It’s impossible to forget your first encounter with the vast and numinous interior of Hagia Sophia in Istanbul. It is quite literally breath-taking. Even the scaffolding that was in place when I visited a decade ago could not detract from the sheer sense of space and the magical weightlessness of the dome. Then there is the rich detail of marble capitals and vivid mosaic icons to savour. But I cannot be alone in trying, above all, to imagine in my mind’s eye what it would have been like to witness the building being put to its intended use – the celebration of the Divine Liturgy. There is no altar in the apse any more but it’s easy enough to imagine it. A recent recording of chant from the Byzantine period with the addition of the acoustics of Hagia Sophia helps to give a sense of how the liturgy would have sounded.

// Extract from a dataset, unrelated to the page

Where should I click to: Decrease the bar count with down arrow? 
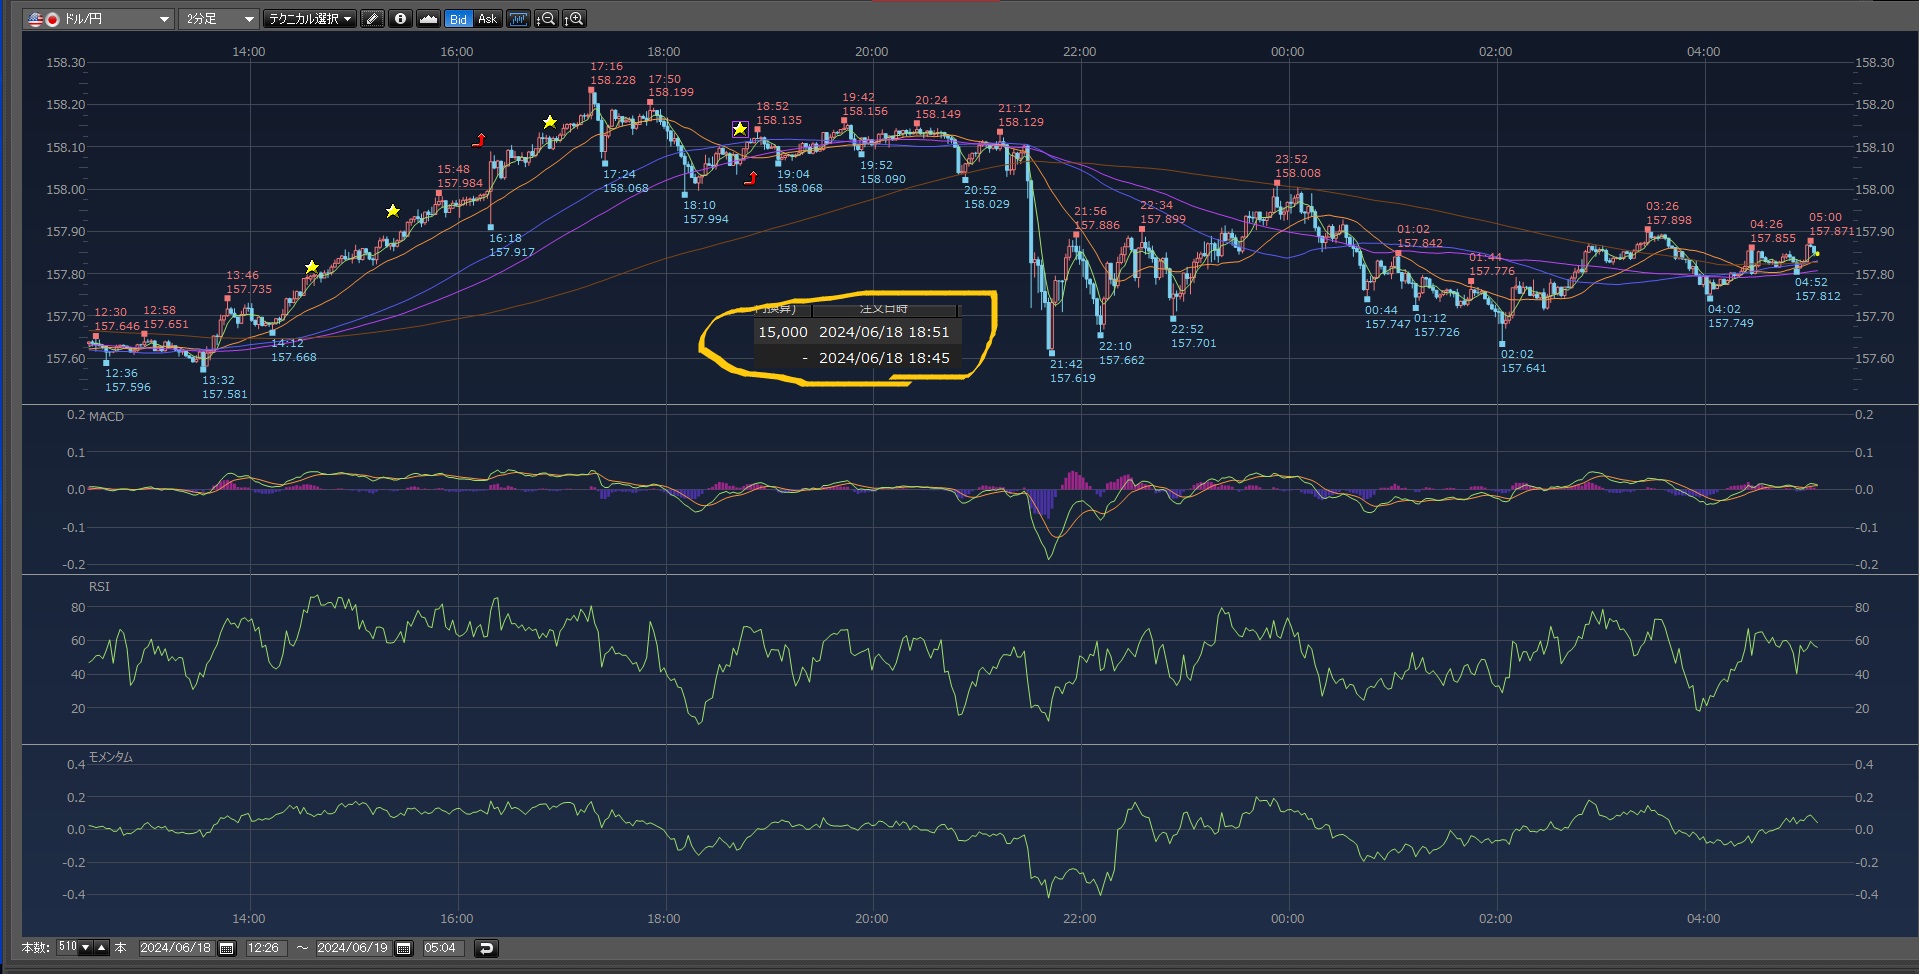tap(86, 947)
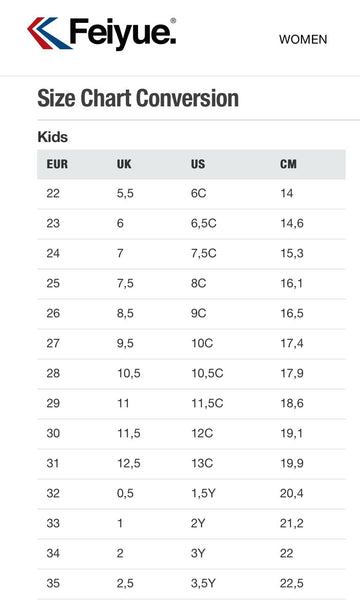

But the visitor to Hagia Sophia is also struck immediately by the presence of other reminders of past prayer. The vast roundels bearing Arabic texts point to the building’s more recent use as a mosque, a use to which President Erdogan is determined to restore the building. It is hard to hear this news without a deep sadness at a move which is designed to assert a victor’s view of history and a clear religious nationalism. One passerby interviewed by the BBC claimed that it was obvious to anyone looking at the building that it was a mosque. I think he primarily meant the dome, an architectural form that was presumably borrowed by Islam from Christianity. A little historical awareness wouldn’t go amiss here. The Ecumenical Patriarch’s comments about this move have been irenic and measured. He wants the building to be a place of meeting and mutual respect rather than partisan identity, and its current status as a museum allows this. The World Council of Churches has echoed this position.

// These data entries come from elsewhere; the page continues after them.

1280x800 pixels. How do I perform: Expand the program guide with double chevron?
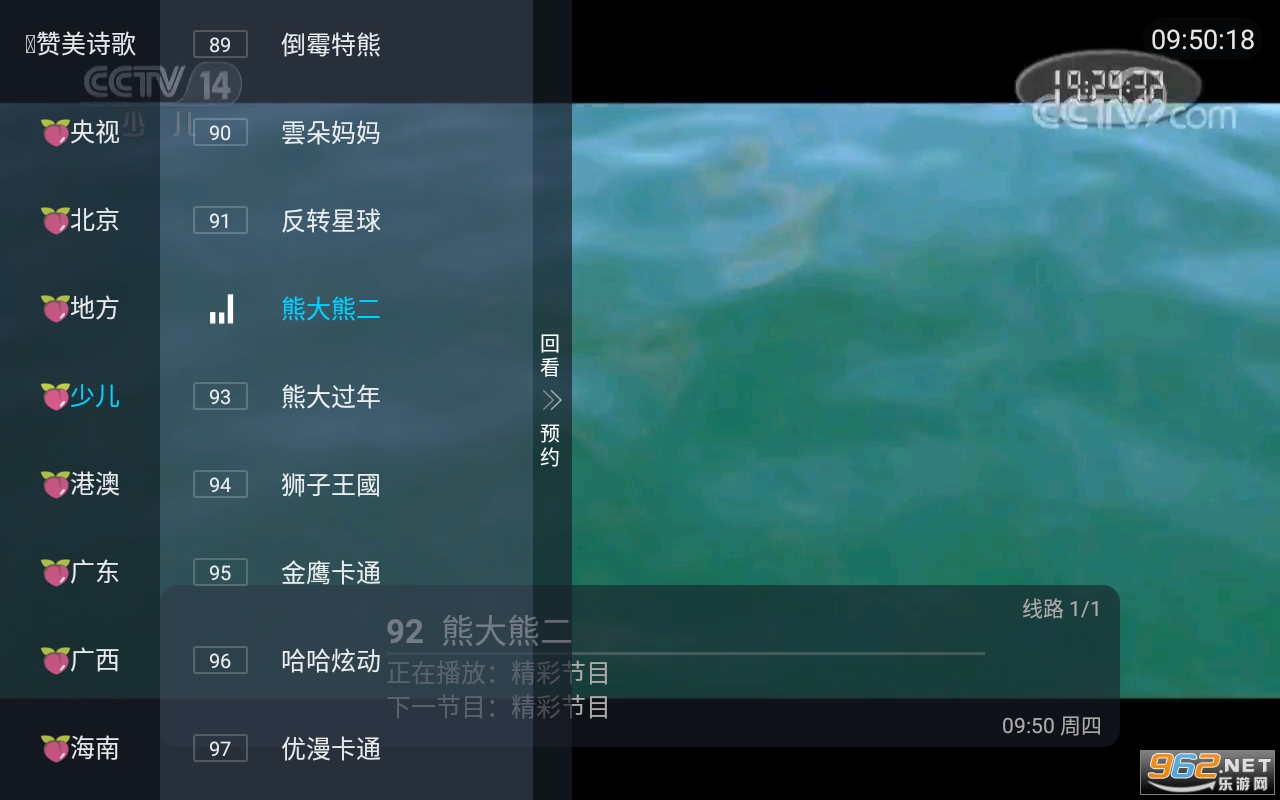pyautogui.click(x=551, y=400)
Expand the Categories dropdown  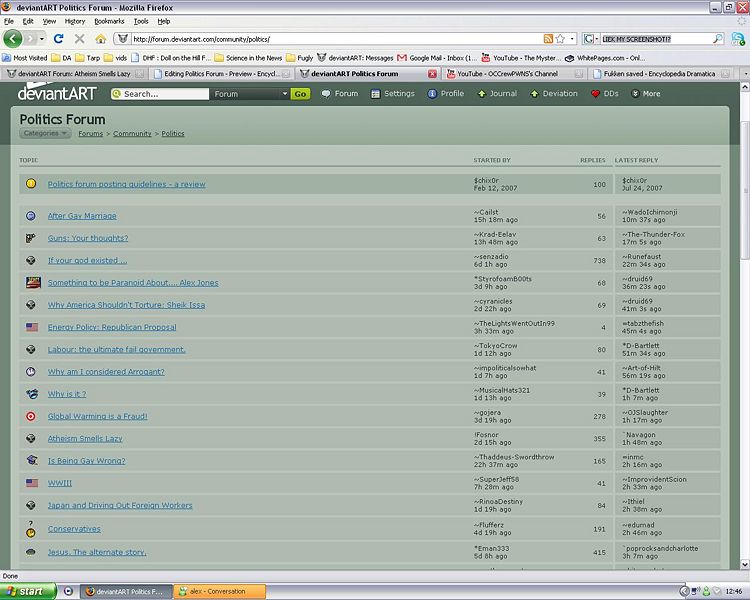click(x=45, y=133)
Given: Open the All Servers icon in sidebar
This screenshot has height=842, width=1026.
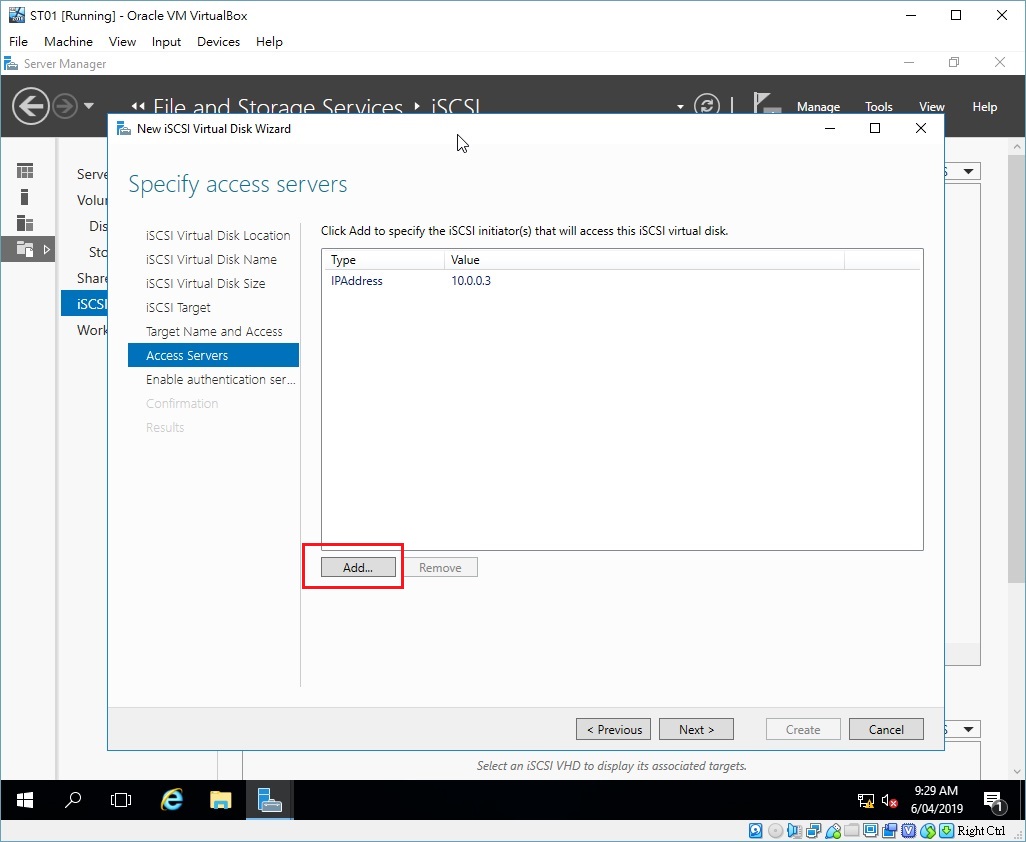Looking at the screenshot, I should pyautogui.click(x=23, y=222).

There is a part of me that welcomes the use of a sacred space for prayer in any faith tradition, but in the case of a building that held such an important place in the Christian world for most of its history, it would surely be more appropriate for the Christian Liturgy to be allowed there in addition to Islamic prayer. But given the complexities and politics of this situation, surely the wisest course is to allow the building to continue to speak of its histories as a museum open to all on an equal basis.
Hagia Sophia is not alone in telling the story of a significant and flourishing Christian past in Istanbul. The remains of the Monastery of Stoudios are far less well-known than Hagia Sophia, but they represent many vital centuries of monastic and intellectual life. The monastery that gave birth to the Athonite movement and nurtured many of the greatest spiritual teachers, including St Symeon the New Theologian, is physically present now only in a ghostly fragment. It would surely be appropriate for the civic authorities to celebrate and preserve remains like these as a visible reminder of a history worth cherishing.
Whatever happens to these buildings, however, is ultimately less important than the continuation of what they represent: the celebration of the Divine Liturgy in which heaven and earth are joined; and the prayer of the heart, in which the same mystery is enacted within us.